Integration

The great secret has already been revealed that this
mysterious symbol $\int$, which is after all only a long $S$,
merely means “the sum of,” or “the sum of all such
quantities as.” It therefore resembles that other
symbol $\sum$ (the Greek *Sigma*), which is also a sign
of summation. There is this difference, however, in
the practice of mathematical men as to the use of
these signs, that while $\sum$ is generally used to indicate
the sum of a number of finite quantities, the integral
sign $\int$ is generally used to indicate the summing up
of a vast number of small quantities of indefinitely
minute magnitude, mere elements in fact, that go
to make up the total required. Thus $\int dy = y$, and
$\int dx = x$.

Any one can understand how the whole of anything can be conceived of as made up of a lot of little bits; and the smaller the bits the more of them there will be. Thus, a line one inch long may be conceived as made up of $10$ pieces, each $\frac{1}{10}$ of an inch long; or of $100$ parts, each part being $\frac{1}{100}$ of an inch long; or of $1,000,000$ parts, each of which is $\frac{1}{1,000,000}$ of an inch long; or, pushing the thought to the limits of conceivability, it may be regarded as made up of an infinite number of elements each of which is infinitesimally small.

Yes, you will say, but what is the use of thinking
of anything that way? Why not think of it straight
off, as a whole? The simple reason is that there are
a vast number of cases in which one cannot calculate
the bigness of the thing as a whole without reckoning
up the sum of a lot of small parts. The process of
“*integrating*” is to enable us to calculate totals that
otherwise we should be unable to estimate directly.

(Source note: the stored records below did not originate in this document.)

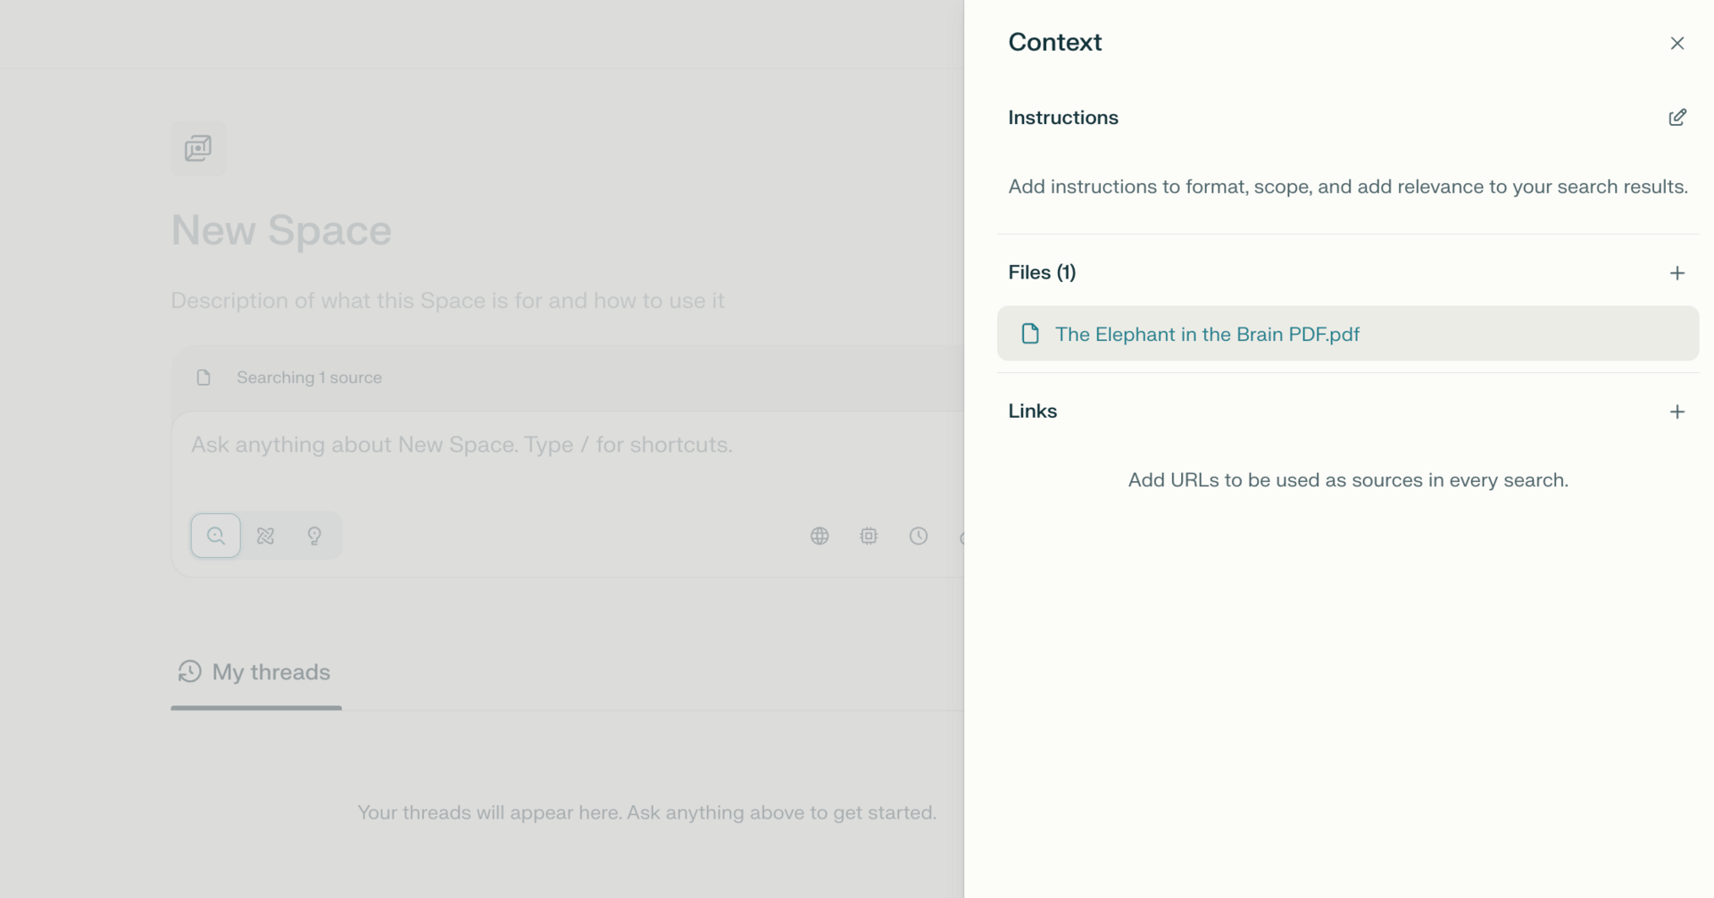
Task: Close the Context panel
Action: pos(1677,43)
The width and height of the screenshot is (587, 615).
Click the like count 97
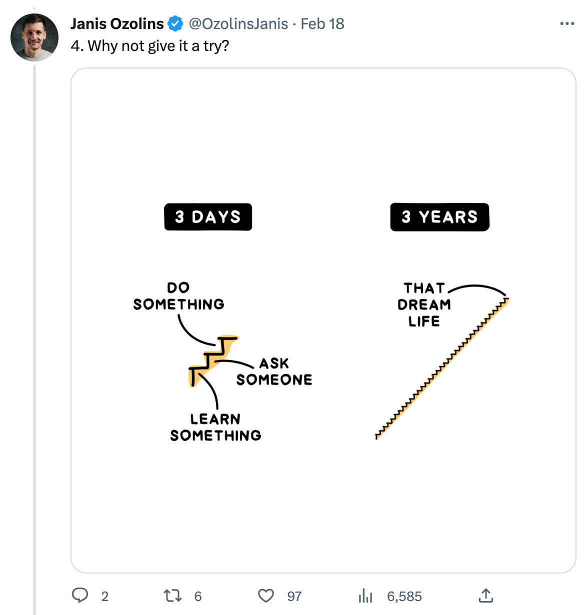(x=295, y=596)
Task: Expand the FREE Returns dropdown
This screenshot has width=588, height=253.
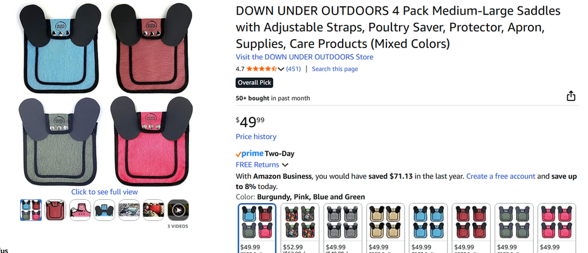Action: coord(285,165)
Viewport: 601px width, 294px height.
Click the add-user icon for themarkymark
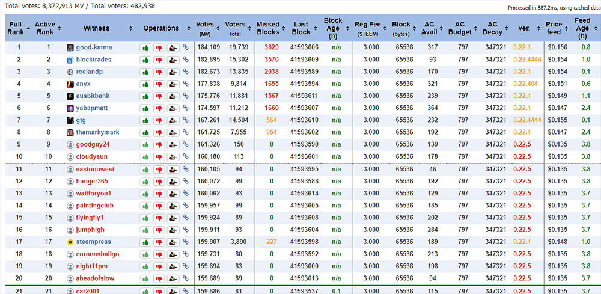tap(172, 132)
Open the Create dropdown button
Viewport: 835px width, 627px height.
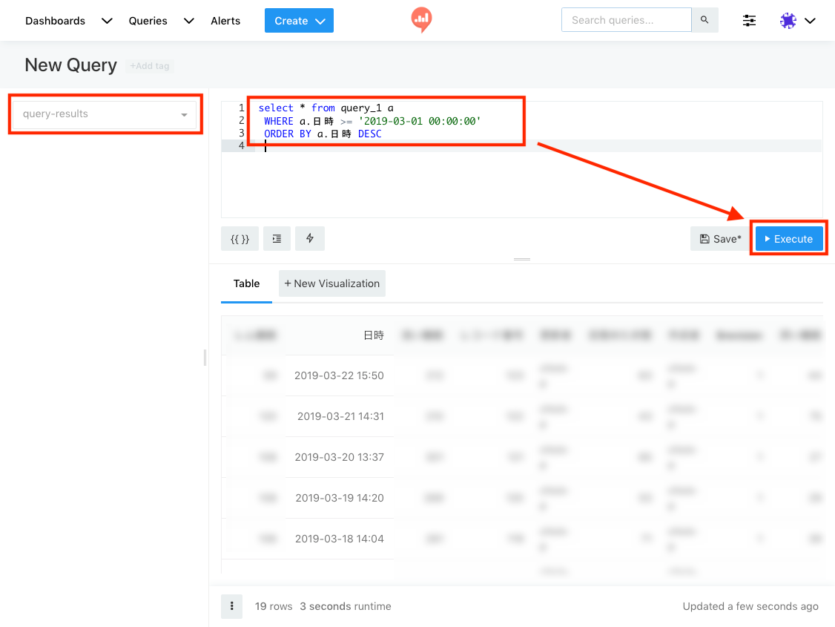coord(299,21)
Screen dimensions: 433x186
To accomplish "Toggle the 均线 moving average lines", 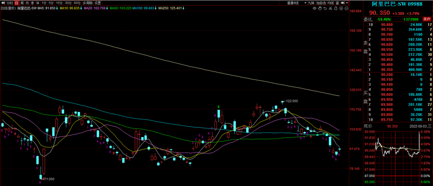I will point(330,3).
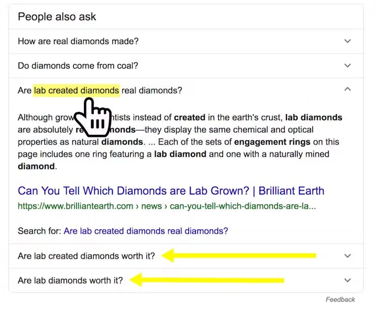The image size is (376, 311).
Task: Click the question "How are real diamonds made?"
Action: (78, 41)
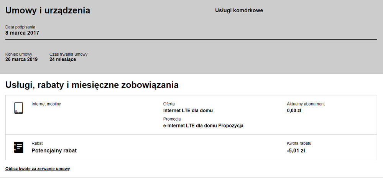The image size is (383, 182).
Task: Click the 'Usługi, rabaty i miesięczne zobowiązania' heading
Action: click(x=92, y=85)
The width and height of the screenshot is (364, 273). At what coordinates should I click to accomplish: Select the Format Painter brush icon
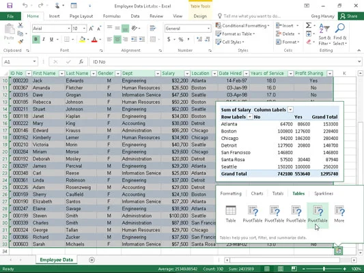click(20, 42)
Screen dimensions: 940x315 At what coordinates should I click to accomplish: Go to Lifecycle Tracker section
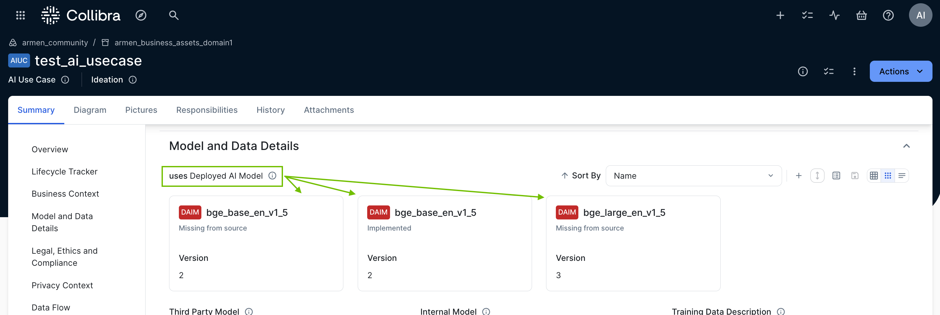(x=65, y=172)
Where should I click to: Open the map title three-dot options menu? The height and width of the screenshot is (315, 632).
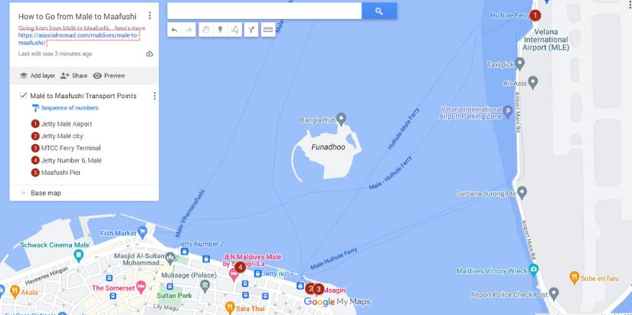pos(149,16)
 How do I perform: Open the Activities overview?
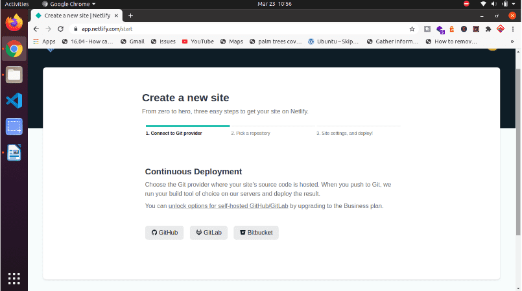(17, 4)
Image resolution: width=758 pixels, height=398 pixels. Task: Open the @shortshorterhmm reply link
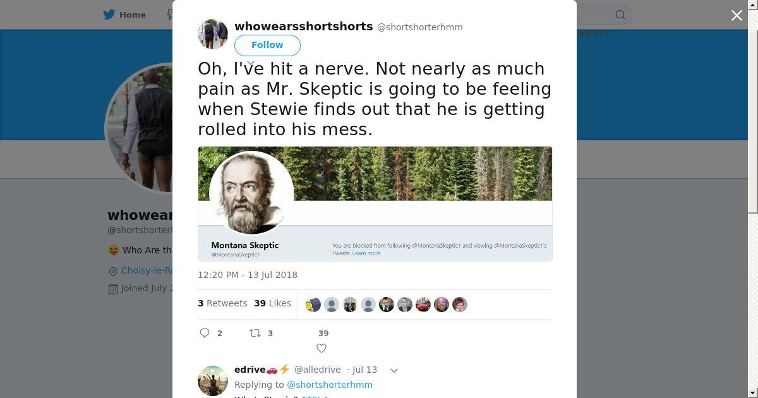pos(330,385)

Let us first take one or two simple cases to familiarize ourselves with this notion of summing up a lot of separate parts.

Consider the series: \[ 1 + \tfrac{1}{2} + \tfrac{1}{4} + \tfrac{1}{8} + \tfrac{1}{16} + \tfrac{1}{32} + \tfrac{1}{64} + \text{etc.} \]

Here each member of the series is formed by taking
it half the value of the preceding. What is the value
of the total if we could go on to an infinite number
of terms? Every schoolboy knows that the answer
is $2$. Think of it, if you like, as a line. Begin with
one inch; add a half inch, add a quarter; add an
eighth; and so on. If at any point of the operation
we stop, there will still be a piece wanting to make
up the whole $2$ inches; and the piece wanting will
always be the same size as the last piece added.
Thus, if after having put together $1$, $\frac{1}{2}$, and $\frac{1}{4}$, we stop,
there will be $\frac{1}{4}$ wanting. If we go on till we have
added $\frac{1}{64}$, there will still be $\frac{1}{64}$ wanting. The
remainder needed will always be equal to the last
term added. By an infinite number of operations
only should we reach the actual $2$ inches. Practically
we should reach it when we got to pieces so small
that they could not be drawn–that would be after
about $10$ terms, for the eleventh term is $\frac{1}{1024}$. If we
want to go so far that not even a Whitworth's
measuring machine would detect it, we should merely
have to go to about $20$ terms. A microscope would
not show even the $18^{\text{th}}$ term! So the infinite number
of operations is no such dreadful thing after all.
The *integral* is simply the whole lot. But, as we
shall see, there are cases in which the integral
calculus enables us to get at the *exact* total that
there would be as the result of an infinite number
of operations. In such cases the integral calculus
gives us a *rapid* and easy way of getting at a result
that would otherwise require an interminable lot of
elaborate working out. So we had best lose no time
in learning *how to integrate*.

Let us make a little preliminary enquiry about the slopes of curves. For we have seen that differentiating a curve means finding an expression for its slope (or for its slopes at different points). Can we perform the reverse process of reconstructing the whole curve if the slope (or slopes) are prescribed for us?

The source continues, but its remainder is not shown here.